Dalam pasal 36 ayat 1 Undang-Undang No. 32 tahun 2002 tentang penyiaran, isi siaran wajib mengandung informasi, pendidikan, hiburan, dan manfaat untuk pembentukan intelektualitas, watak, moral, kemajuan, kekuatan bangsa, menjaga persatuan dan kesatuan, serta mengamalkan nilai-nilai agama dan budaya Indonesia. Jika melihat konten televisi sekarang, bagaimana ukuran tayangan mendidik bagi anak bangsa di tengah laju industri komersial yang membutuhkan rating?

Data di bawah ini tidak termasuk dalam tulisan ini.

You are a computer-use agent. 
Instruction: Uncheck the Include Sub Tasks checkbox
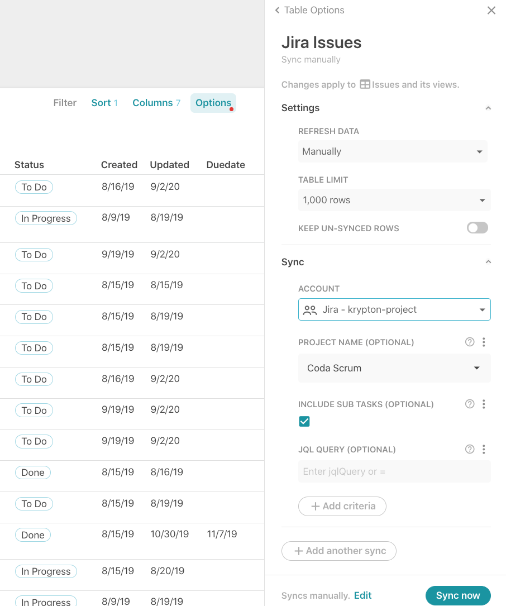[x=304, y=422]
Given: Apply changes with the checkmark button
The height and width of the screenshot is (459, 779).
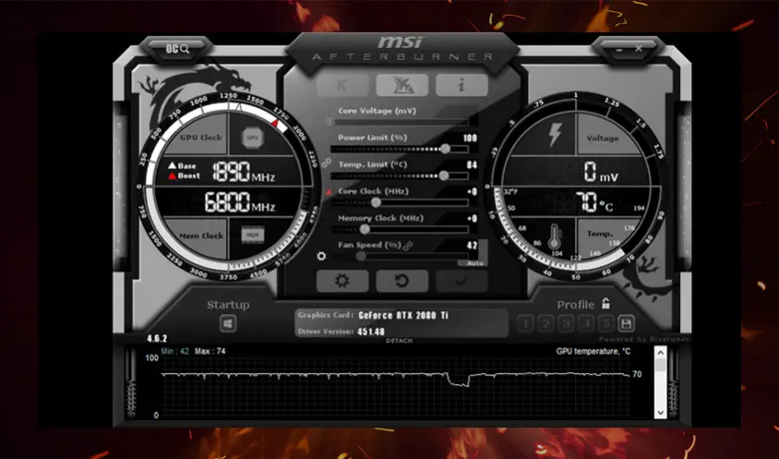Looking at the screenshot, I should click(461, 281).
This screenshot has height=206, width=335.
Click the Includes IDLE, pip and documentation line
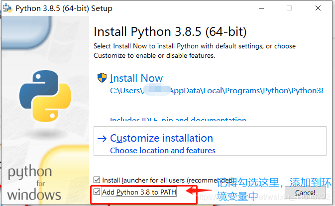pyautogui.click(x=178, y=120)
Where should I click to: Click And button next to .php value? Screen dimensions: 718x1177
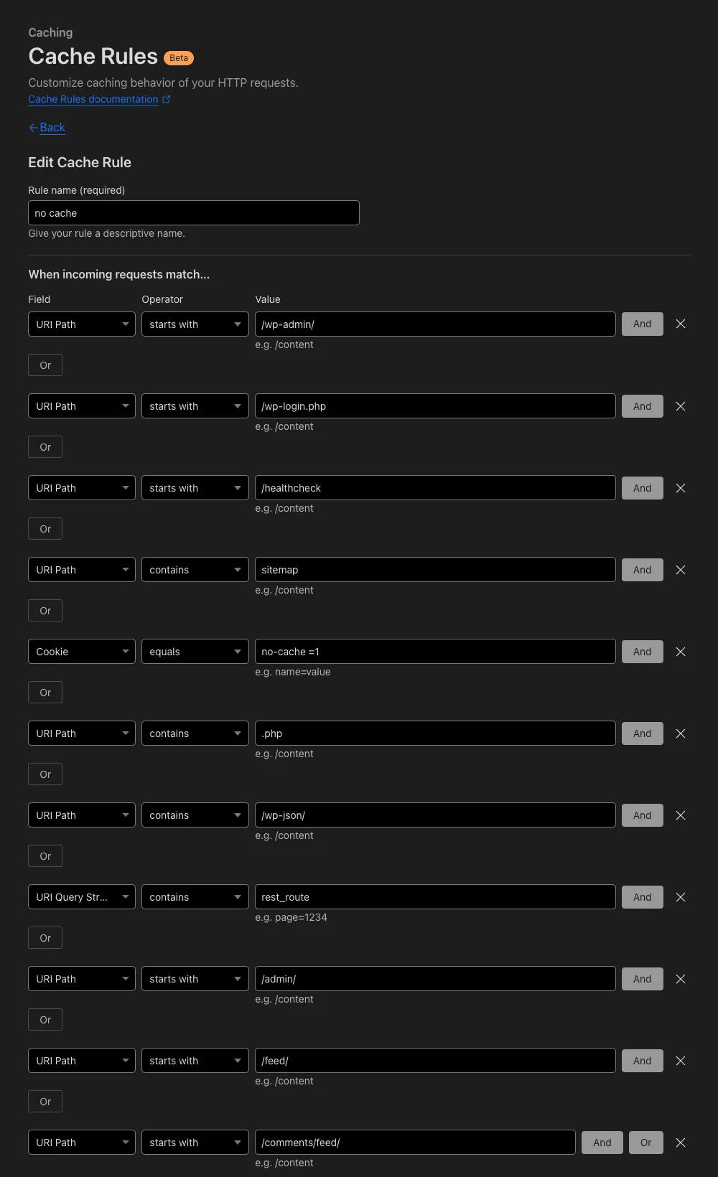[642, 733]
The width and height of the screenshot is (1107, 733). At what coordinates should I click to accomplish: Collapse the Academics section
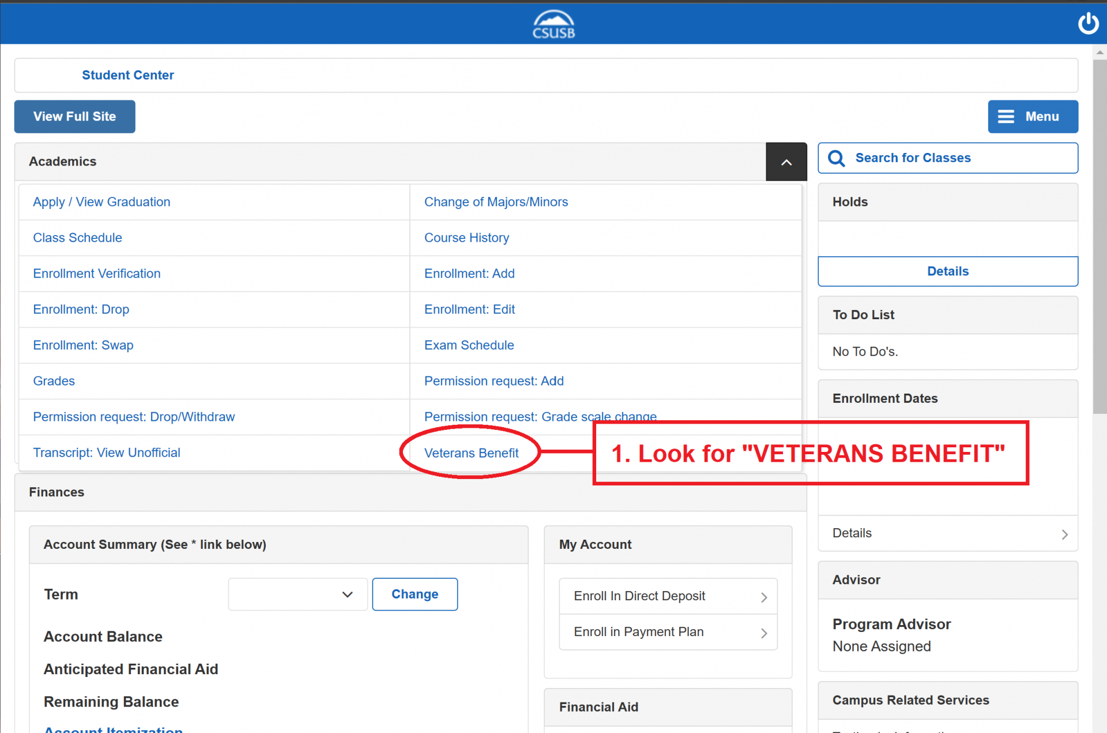click(x=786, y=162)
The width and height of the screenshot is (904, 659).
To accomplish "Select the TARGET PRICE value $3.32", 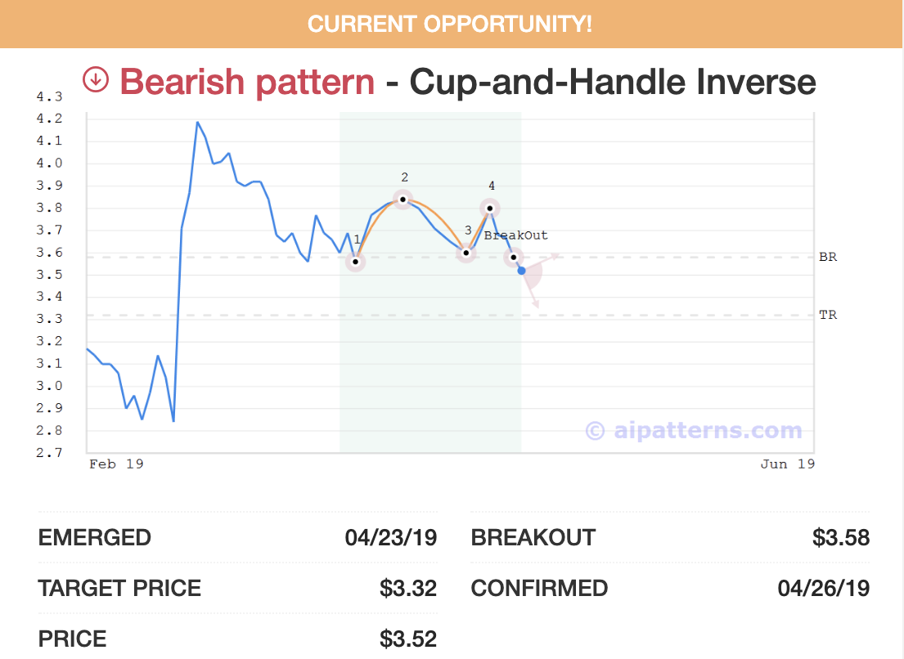I will pos(407,588).
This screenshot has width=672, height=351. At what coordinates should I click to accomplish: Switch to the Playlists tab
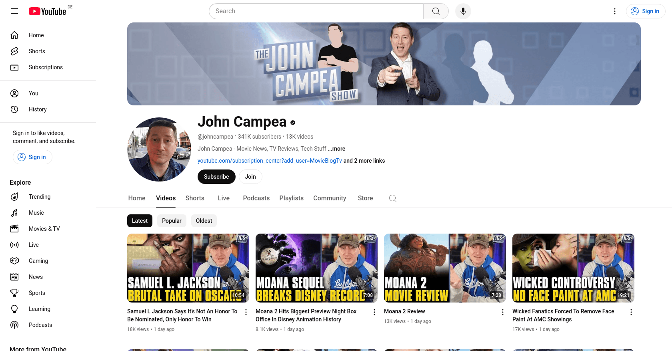[x=291, y=198]
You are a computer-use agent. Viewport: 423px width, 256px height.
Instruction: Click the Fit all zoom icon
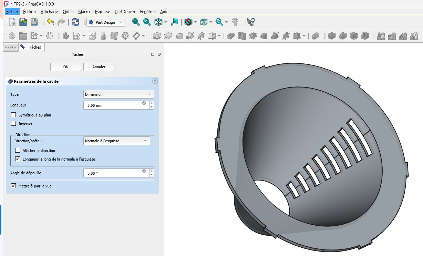point(136,22)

Setiap hari masyarakat disuguhi drama percintaan, berita-berita kriminal, hingga komedi slapstick. Sedangkan tayangan Olimpiade Tokyo 2020 yang mengedepankan edukasi olahraga pentas dunia mencoba dilarang untuk ditayangkan. Sehingga perlu penataan ulang konsep dan fungsi KPI sebagai lembaga yang kredibel agar tidak ada krisis kepercayaan publik terhadap sajian konten bagi masyarakat.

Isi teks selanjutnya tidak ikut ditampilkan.